**Problem description:** Whenever the word "screenshot" turns up in a line of the data below, copy that line.

**Extracted material:**
'''
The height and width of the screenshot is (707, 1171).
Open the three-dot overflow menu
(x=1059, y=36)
'''
'''
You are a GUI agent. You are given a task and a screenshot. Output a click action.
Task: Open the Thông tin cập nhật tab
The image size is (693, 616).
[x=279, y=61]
'''
**Answer to this problem:**
The height and width of the screenshot is (707, 1171).
You are a GUI agent. You are given a task and a screenshot. Output a click action.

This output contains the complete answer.